Aminu: Nagode. I have a lot of respect for Ahmadu, but we stand on different plat­forms.

(Cutting him short on the emergence of his own tongue from Yohanna’s head, the Sardauna spoke, slowly, with dignity.)

Ahmadu: Thank you, but I have my own tongue, my own voice, even though I was cut down brutally before I had done half of what I wanted to do. No excuse. I will do the same things that I did before, may be, with benefit of hindsight, I could do them differently.

Yohanna: (In total awe and reverence, with clench salutary fists) Ranka dede sir. I never guessed you would be coming. I never met you. I was not even born before the sol­diers struck and brought things far back.

Ahmadu: No you were not, you could not have been. What you know is through your present dream state. Dreams have their limits. But you jolted me with your knowl­edge and your exchange with Aminu.

Yohanna: Thank you sir. You must feel disturbed in your immortal realm with the wreckage that has been done to your dream of a thriving north within a federation—es­pecially since you were so misunderstood as being uninterested in a united nation.

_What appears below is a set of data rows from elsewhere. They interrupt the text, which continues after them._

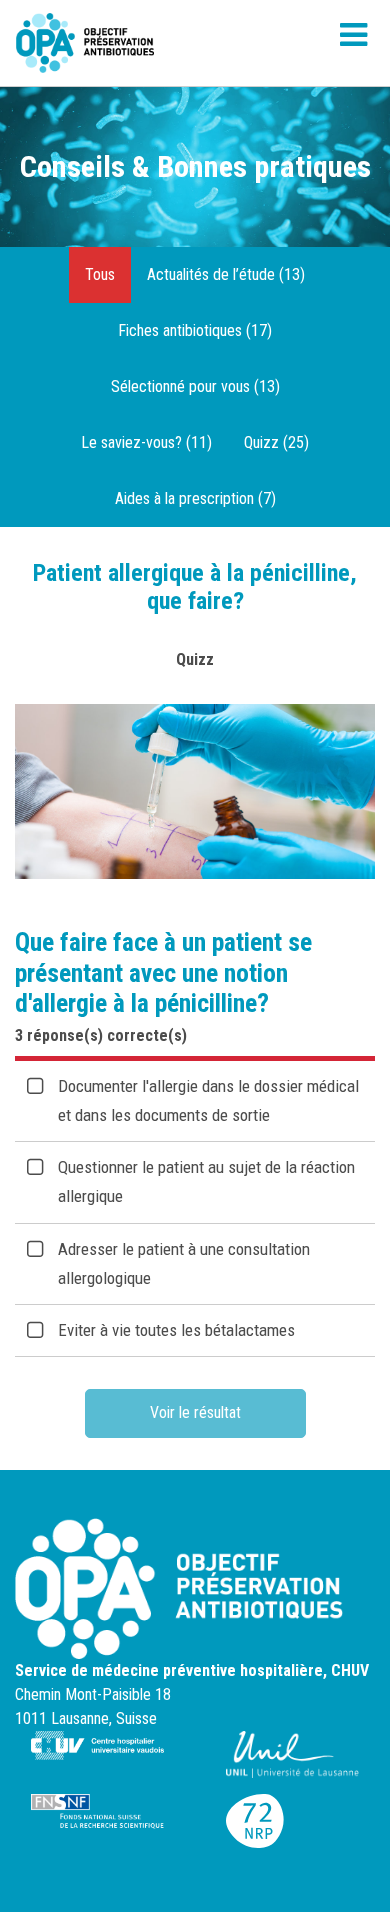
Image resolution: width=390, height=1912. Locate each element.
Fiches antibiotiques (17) (195, 330)
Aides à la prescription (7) (195, 498)
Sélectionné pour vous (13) (195, 386)
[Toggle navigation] (353, 43)
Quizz (195, 659)
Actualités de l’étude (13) (226, 274)
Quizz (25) (276, 442)
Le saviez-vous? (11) (146, 442)
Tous (100, 274)
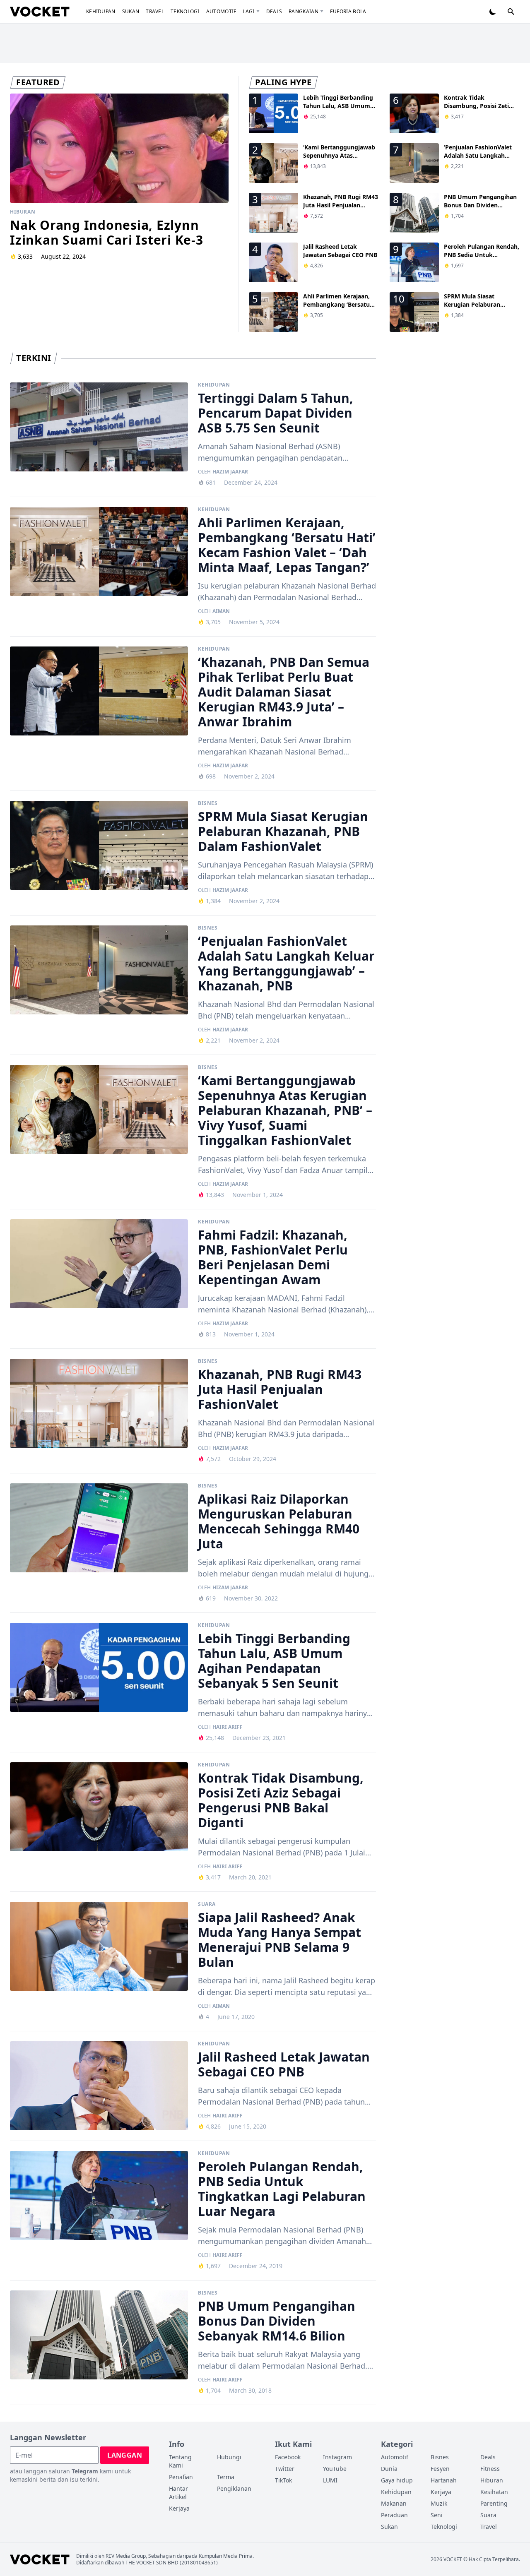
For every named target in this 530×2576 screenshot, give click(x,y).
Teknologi (185, 11)
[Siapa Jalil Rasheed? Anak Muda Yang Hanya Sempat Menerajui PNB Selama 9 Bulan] (99, 1946)
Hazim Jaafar (230, 471)
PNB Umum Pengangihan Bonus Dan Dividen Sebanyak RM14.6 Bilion (480, 205)
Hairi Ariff (227, 1727)
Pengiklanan (234, 2488)
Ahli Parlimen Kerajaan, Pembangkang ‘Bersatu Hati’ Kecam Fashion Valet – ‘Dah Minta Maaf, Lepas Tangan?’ (287, 545)
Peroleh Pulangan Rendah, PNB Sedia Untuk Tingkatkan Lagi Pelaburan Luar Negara (481, 259)
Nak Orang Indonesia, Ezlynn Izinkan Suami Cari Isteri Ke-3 (106, 232)
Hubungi (229, 2457)
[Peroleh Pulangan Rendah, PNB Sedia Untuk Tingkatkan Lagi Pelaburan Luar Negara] (99, 2195)
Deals (274, 11)
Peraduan (394, 2515)
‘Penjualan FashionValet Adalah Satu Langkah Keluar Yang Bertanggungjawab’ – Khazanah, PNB (286, 963)
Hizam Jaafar (230, 1587)
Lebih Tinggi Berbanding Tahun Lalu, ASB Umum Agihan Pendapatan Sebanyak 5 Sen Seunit (338, 110)
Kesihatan (494, 2492)
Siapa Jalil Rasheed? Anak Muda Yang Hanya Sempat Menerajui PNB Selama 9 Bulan (279, 1939)
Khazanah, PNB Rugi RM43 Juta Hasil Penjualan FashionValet (340, 205)
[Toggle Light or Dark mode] (493, 11)
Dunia (389, 2469)
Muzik (439, 2503)
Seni (437, 2515)
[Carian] (511, 11)
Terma (225, 2477)
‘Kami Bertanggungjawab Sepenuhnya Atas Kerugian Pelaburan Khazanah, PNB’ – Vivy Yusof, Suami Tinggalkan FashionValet (285, 1110)
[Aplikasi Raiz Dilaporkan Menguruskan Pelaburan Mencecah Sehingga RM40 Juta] (99, 1527)
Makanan (394, 2503)
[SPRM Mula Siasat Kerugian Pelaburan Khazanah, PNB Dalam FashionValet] (99, 845)
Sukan (131, 11)
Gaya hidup (397, 2480)
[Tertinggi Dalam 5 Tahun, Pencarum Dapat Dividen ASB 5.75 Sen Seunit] (99, 426)
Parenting (494, 2503)
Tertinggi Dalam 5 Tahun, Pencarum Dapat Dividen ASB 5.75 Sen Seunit (275, 412)
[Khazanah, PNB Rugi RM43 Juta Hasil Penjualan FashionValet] (99, 1403)
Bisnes (208, 803)
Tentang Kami (180, 2461)
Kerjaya (179, 2508)
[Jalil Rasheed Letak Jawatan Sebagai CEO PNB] (99, 2085)
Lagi (248, 11)
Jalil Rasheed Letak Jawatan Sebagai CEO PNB (340, 251)
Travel (155, 11)
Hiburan (22, 211)
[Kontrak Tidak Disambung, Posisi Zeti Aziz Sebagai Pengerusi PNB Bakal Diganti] (99, 1806)
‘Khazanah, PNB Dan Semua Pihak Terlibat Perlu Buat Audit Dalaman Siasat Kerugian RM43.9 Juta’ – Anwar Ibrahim (283, 692)
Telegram (85, 2471)
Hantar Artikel (178, 2493)
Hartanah (444, 2480)
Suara (207, 1904)
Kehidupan (101, 11)
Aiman (221, 611)
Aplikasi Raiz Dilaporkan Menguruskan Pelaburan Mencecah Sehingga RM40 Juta (278, 1521)
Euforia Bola (348, 11)
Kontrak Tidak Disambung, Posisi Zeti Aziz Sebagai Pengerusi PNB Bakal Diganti (477, 110)
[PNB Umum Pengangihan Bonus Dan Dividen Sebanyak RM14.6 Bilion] (99, 2334)
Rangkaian (303, 11)
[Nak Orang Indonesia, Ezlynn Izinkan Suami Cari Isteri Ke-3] (119, 148)
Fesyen (440, 2469)
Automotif (221, 11)
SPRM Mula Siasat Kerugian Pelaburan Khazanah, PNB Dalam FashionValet (475, 308)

Ahmadu: Allah Sarki. I believed and still believe in a workable nation. But I saw that the North, uneducated and undeveloped, was in no position of equality to compete and thrive in a nation whose South was far in advance of us. I needed to work. I needed to build education, build infrastructure, roads, pipe-borne water, hospitals, trade and busi­ness. I needed to create wealth and autonomy for my people so that the nation’s business can make sense to them and they can find themselves in it.

(He fades while Yohanna was still full of questions. Fade out with a soft Dan Maraya tune.